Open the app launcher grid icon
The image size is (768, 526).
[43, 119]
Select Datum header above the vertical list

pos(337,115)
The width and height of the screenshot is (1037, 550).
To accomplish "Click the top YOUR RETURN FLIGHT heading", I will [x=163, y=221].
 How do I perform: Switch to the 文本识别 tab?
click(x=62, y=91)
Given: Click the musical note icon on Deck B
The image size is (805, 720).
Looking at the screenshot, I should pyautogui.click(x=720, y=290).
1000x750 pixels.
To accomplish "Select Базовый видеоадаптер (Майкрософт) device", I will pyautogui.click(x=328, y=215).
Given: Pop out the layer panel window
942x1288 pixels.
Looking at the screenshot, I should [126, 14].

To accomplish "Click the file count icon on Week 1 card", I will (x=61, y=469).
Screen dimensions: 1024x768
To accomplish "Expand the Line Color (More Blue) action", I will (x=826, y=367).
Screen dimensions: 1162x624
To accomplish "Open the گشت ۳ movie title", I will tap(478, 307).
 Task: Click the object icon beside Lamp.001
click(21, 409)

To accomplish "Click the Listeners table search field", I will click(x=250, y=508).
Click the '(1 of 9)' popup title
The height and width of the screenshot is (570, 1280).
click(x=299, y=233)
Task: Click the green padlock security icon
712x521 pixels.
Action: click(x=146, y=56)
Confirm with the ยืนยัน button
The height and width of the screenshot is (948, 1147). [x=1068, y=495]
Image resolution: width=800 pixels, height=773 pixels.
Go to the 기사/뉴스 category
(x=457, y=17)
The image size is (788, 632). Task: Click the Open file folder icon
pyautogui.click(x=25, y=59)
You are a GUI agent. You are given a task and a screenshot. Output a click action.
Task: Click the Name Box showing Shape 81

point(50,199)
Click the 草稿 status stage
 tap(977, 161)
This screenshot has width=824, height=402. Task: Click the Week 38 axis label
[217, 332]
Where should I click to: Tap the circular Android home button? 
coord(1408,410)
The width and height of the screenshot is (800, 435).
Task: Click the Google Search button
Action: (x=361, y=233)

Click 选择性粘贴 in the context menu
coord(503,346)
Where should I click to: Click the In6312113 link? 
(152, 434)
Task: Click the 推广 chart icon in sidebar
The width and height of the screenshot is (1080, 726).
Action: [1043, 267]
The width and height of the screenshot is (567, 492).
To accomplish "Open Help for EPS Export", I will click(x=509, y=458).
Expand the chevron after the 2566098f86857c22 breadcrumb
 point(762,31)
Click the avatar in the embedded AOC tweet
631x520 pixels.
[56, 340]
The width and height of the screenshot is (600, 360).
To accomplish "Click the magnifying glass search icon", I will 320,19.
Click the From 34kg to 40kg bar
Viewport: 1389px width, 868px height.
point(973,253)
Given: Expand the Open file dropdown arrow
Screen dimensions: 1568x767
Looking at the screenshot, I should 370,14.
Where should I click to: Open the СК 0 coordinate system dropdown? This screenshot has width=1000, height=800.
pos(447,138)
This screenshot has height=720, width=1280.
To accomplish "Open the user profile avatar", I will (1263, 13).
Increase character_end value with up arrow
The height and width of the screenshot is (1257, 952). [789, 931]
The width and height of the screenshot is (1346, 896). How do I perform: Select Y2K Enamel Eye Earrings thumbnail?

WHAT YOU ARE ASKED TO DO -
Your answer should be the exact lines above from the one with "The image size is (805, 720)." through the one with "The width and height of the screenshot is (567, 492).", both included, and nothing besides.

TASK OUTPUT -
The image size is (805, 720).
Looking at the screenshot, I should pyautogui.click(x=720, y=290).
1000x750 pixels.
To accomplish "Select Базовый видеоадаптер (Майкрософт) device", I will pyautogui.click(x=328, y=215).
Given: Pop out the layer panel window
942x1288 pixels.
Looking at the screenshot, I should [126, 14].

To accomplish "Click the file count icon on Week 1 card", I will (x=61, y=469).
Screen dimensions: 1024x768
To accomplish "Expand the Line Color (More Blue) action", I will (x=826, y=367).
Screen dimensions: 1162x624
To accomplish "Open the گشت ۳ movie title", I will tap(478, 307).
 Task: Click the object icon beside Lamp.001
click(21, 409)

To accomplish "Click the Listeners table search field", I will click(x=250, y=508).
Click the '(1 of 9)' popup title
The height and width of the screenshot is (570, 1280).
click(x=299, y=233)
Task: Click the green padlock security icon
712x521 pixels.
Action: click(x=146, y=56)
Confirm with the ยืนยัน button
The height and width of the screenshot is (948, 1147). [x=1068, y=495]
Image resolution: width=800 pixels, height=773 pixels.
Go to the 기사/뉴스 category
(x=457, y=17)
The image size is (788, 632). Task: Click the Open file folder icon
pyautogui.click(x=25, y=59)
You are a GUI agent. You are given a task and a screenshot. Output a click action.
Task: Click the Name Box showing Shape 81

point(50,199)
Click the 草稿 status stage
 tap(977, 161)
This screenshot has width=824, height=402. Task: Click the Week 38 axis label
[217, 332]
Where should I click to: Tap the circular Android home button? 
coord(1408,410)
The width and height of the screenshot is (800, 435).
Task: Click the Google Search button
Action: (x=361, y=233)

Click 选择性粘贴 in the context menu
coord(503,346)
Where should I click to: Click the In6312113 link? 
(152, 434)
Task: Click the 推广 chart icon in sidebar
The width and height of the screenshot is (1080, 726).
Action: [1043, 267]
The width and height of the screenshot is (567, 492).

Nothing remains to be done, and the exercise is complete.